- _Data rows_

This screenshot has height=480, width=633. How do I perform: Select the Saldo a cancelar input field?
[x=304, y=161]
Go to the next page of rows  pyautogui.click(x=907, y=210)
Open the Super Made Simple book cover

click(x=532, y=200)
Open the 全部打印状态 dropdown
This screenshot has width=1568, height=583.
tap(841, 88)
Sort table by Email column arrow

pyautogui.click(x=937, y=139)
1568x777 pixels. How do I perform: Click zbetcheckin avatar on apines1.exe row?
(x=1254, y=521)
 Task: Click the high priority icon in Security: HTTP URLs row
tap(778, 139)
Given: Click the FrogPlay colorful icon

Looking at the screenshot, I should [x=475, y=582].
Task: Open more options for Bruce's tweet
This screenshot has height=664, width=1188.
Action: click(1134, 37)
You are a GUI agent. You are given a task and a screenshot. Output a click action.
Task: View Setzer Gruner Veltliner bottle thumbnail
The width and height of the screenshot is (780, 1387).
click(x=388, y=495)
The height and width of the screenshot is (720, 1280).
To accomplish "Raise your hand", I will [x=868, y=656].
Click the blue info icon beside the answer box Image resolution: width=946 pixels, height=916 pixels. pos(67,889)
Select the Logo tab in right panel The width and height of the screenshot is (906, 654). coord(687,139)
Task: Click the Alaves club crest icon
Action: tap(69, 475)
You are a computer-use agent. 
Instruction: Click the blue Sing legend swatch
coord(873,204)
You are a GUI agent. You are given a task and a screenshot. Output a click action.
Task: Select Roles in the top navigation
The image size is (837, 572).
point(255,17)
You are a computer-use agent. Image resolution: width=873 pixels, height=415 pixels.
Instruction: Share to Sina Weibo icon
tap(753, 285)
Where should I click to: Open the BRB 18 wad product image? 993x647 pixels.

- _Stated problem_
Please revise the lines starting at the one that contains "Go to the next" and stopping after the one that contains "pyautogui.click(x=937, y=139)", replacing "column" with "header". Return only those lines, unchanged otherwise.

- _The answer_
Go to the next page of rows  pyautogui.click(x=907, y=210)
Open the Super Made Simple book cover

click(x=532, y=200)
Open the 全部打印状态 dropdown
This screenshot has width=1568, height=583.
tap(841, 88)
Sort table by Email header arrow

pyautogui.click(x=937, y=139)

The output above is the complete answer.